È rivolta fra
insegnanti, studenti e sindacati, compresa l’Ugl, per l’attacco
lanciato sabato da Silvio Berlusconi contro la scuola pubblica: nella
sua pseudo-smentita conferma il concetto sull’«indottrinamento politico
e ideologico» che farebbero i docenti. La ministra dell’Istruzione,
Mariastella Gelmini, invece di sentirsi colpita nel suo ruolo, difende
il premier. Al punto che il segretario del Pd, Pier Luigi Bersani, ne
chiede le dimissioni: «Se la Gelmini fosse un vero ministro, invece di
arrampicarsi sui vetri per difendere Berlusconi, dovrebbe dimettersi».
Perché «la scuola pubblica è nel cuore degli italiani. Da Berlusconi
arriva uno schiaffo inaccettabile, non permetteremo che la distrugga».
E Dario Franceschini, Pd, da Twitter lancia la proposta di una
manifestazione per «difendere la scuola pubblica dagli insulti di
Berlusconi»: «Tutti di nuovo in piazza, come le donne il 13 febbraio,
senza simboli e bandiere
».
Il capogruppo Pd accoglie «l’importantissima» disponibilità offerta da
Beppe Giulietti per il 12 marzo, allargando la protesta in difesa della
Costituzione. La Cgil scuola sciopererà il 25 marzo con i lavoratori
pubblici, potrebbe replicare con lo sciopero generale proposto
daSusanna Camusso. AncheItaliaFutura, fondazione di Luca Cordero di
Montezemolo, denuncia le «esternazioni in libertà » di Berlusconi «che
i cittadini non possono sopportare» e «si attendono che faccia
funzionare la scuola, non di demolirne la legittimità». Mariastella
Gelmini rispondendo a Bersani ribadisce il concetto sulla scuola
dominata da postsessantottini: «Berlusconi non ha attaccato la scuola
pubblica», dice come una scolaretta, «ma ha difeso la libertà di scelta
delle famiglie». E rilancia: «La sinistra guarda alla scuola pubblica
come a un luogo di indottrinamento ideologico. Bersani si rassegni: la
scuola non è proprietà privata della sua parte politica».La Rete degli
studenti denuncia la «cancellazione» dell’istruzione pubblica da parte
del governo, «altro che riforma», Gelmini e Tremonti hanno ridotto la
scuola «a un cumulo di macerie». Gli insegnanti del Gilda bollano il
«comportamento inaccettabile» del premier e ricordano che la situazione
è opposta: «La scuola statale è un luogo di confronto pluralistico,
mentre legittimamente la scuola privata è di tendenza e trasmette
convinzioni religiose, politiche e filosofiche ». Insomma, Berlusconi
si rilegga «i saggi di Luigi Einaudi, che non era un comunista e
difendeva il valore della scuola pubblica statale». Uniti tutti i
sindacati. Secondo Domenico Pantaleo, segretario della Flc-Cgil,
«Berlusconi non ha né l'autorità morale né quella etica per parlare di
scuola pubblica»; Giovanni Centrella, segretario dell’Ugl, ricorda «le
gravi ristrettezze in cui operano i professori e le famiglie stesse».

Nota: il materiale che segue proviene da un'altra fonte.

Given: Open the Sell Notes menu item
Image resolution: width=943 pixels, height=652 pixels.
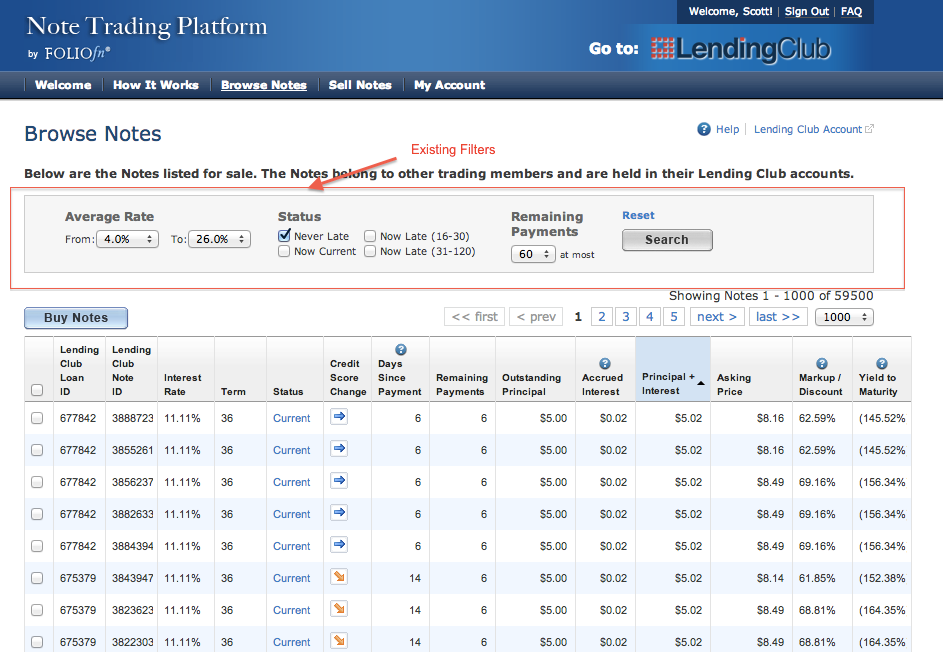Looking at the screenshot, I should point(360,85).
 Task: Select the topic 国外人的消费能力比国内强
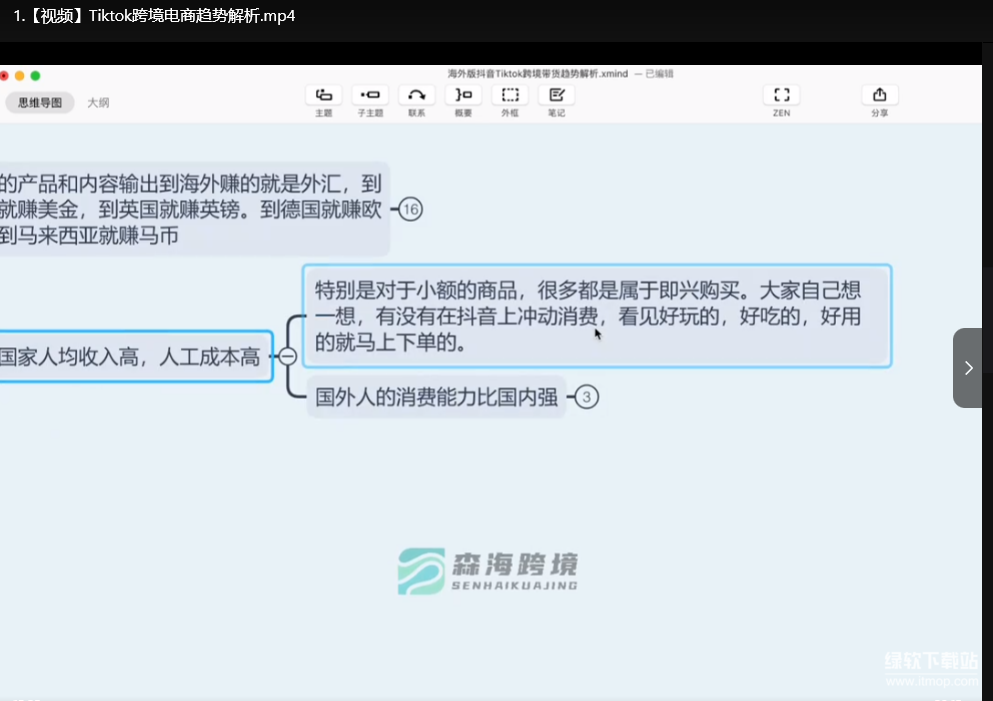pos(436,397)
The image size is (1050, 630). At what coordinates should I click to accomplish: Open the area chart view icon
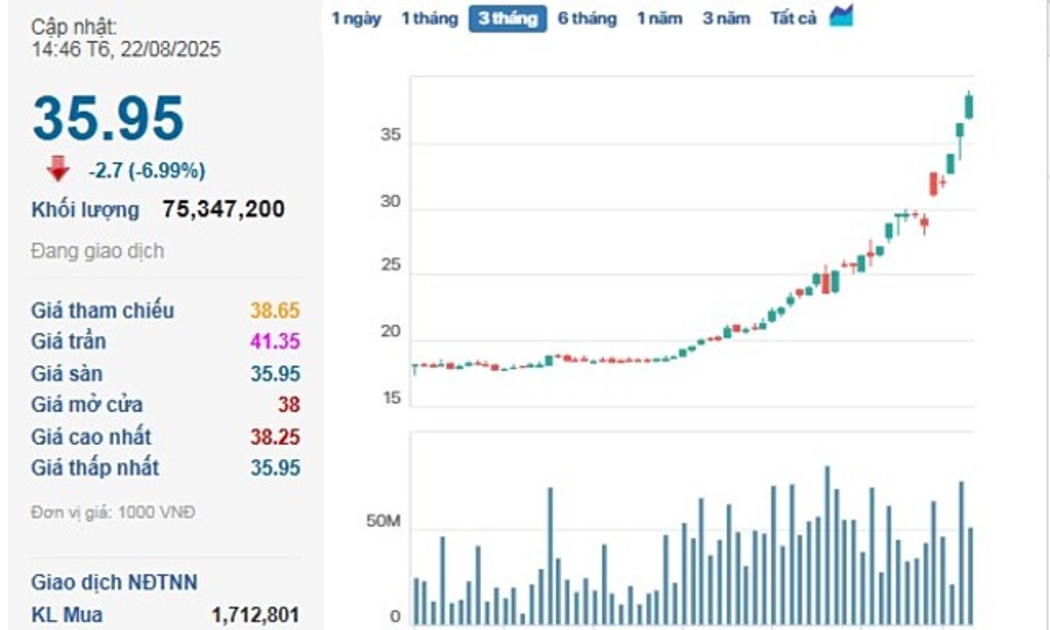click(x=841, y=17)
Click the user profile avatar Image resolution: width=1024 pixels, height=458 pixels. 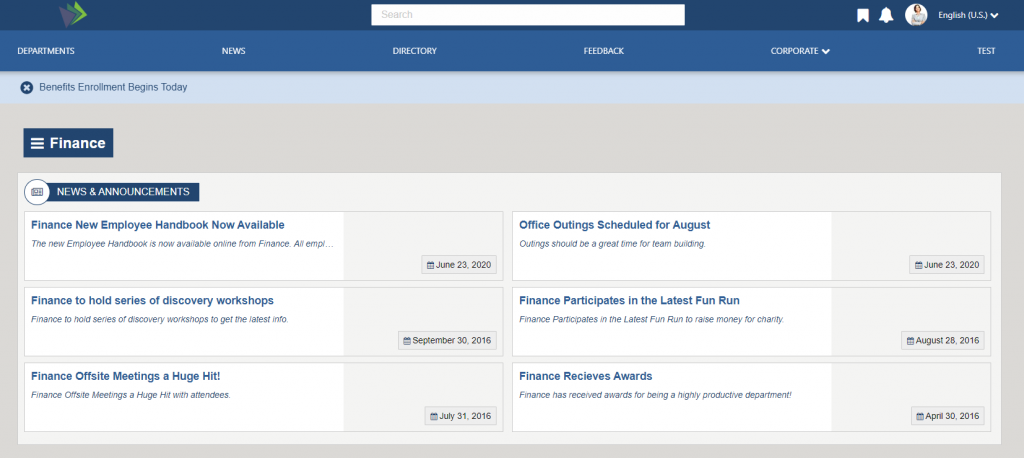916,15
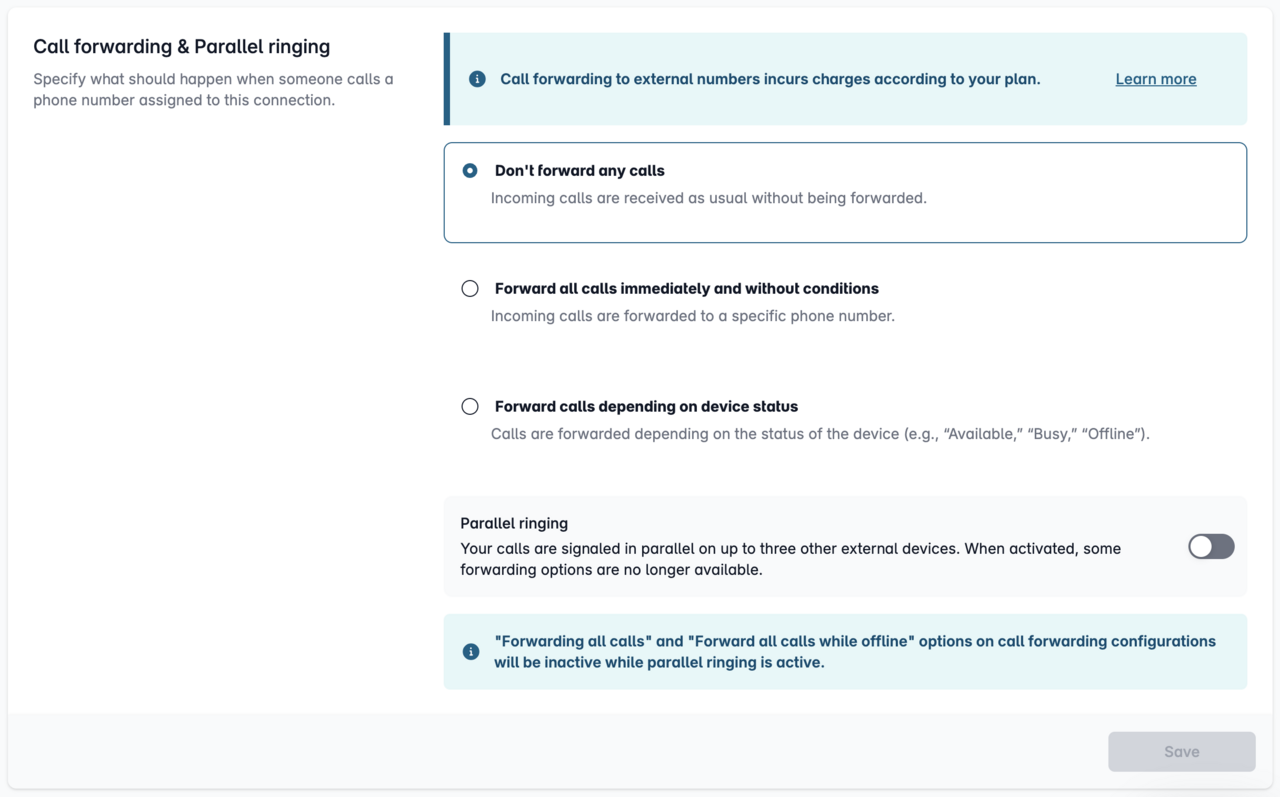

Francesco Scrima, Cisl Scuola, parla di «accuse generiche e strumentali
agli insegnanti, a cui si continua a chiedere tanto e a dare troppo
poco». Dure critiche da tutta l’opposizione. Nichi Vendola, nella
convention di ieri a Roma, spiega così l’attacco di Berlusconi: «È
stata proprio la crisi della scuola pubblica e il trionfo delle sue
televisioni ad aver accompagnato l’egemonia culturale di un
quindicennio». Demolirla quindi è strategico, secondo il leader di Sel:
«A queste classi dirigenti serve opinione pubblica narcotizzata».
Antonio Di Pietro insiste più sulla morale: «Sui valori e
sull’istruzione Berlusconi non può dare lezioni, se c’è qualcuno che è
stato un esempio negativo per i giovani è proprio lui». Anche Rosy
Bindi è indignata sul piano morale: «Chi conclude incontri politici
inneggiando alle sue indicibili abitudini notturne non è degno di
pronunciare la parola famiglia», né di insegnamento, quando alla scuola
ha «tagliato risorse, negato dignità agli insegnanti e impoverito i
percorsi formativi». Per Italo Bocchino, Fli «sta dalla parte della
scuola pubblica» nel solco di Giovanni Gentile e ricorda come alcune
privare siano «un diplomicifio» o un lasciapassare per figli di ricchi.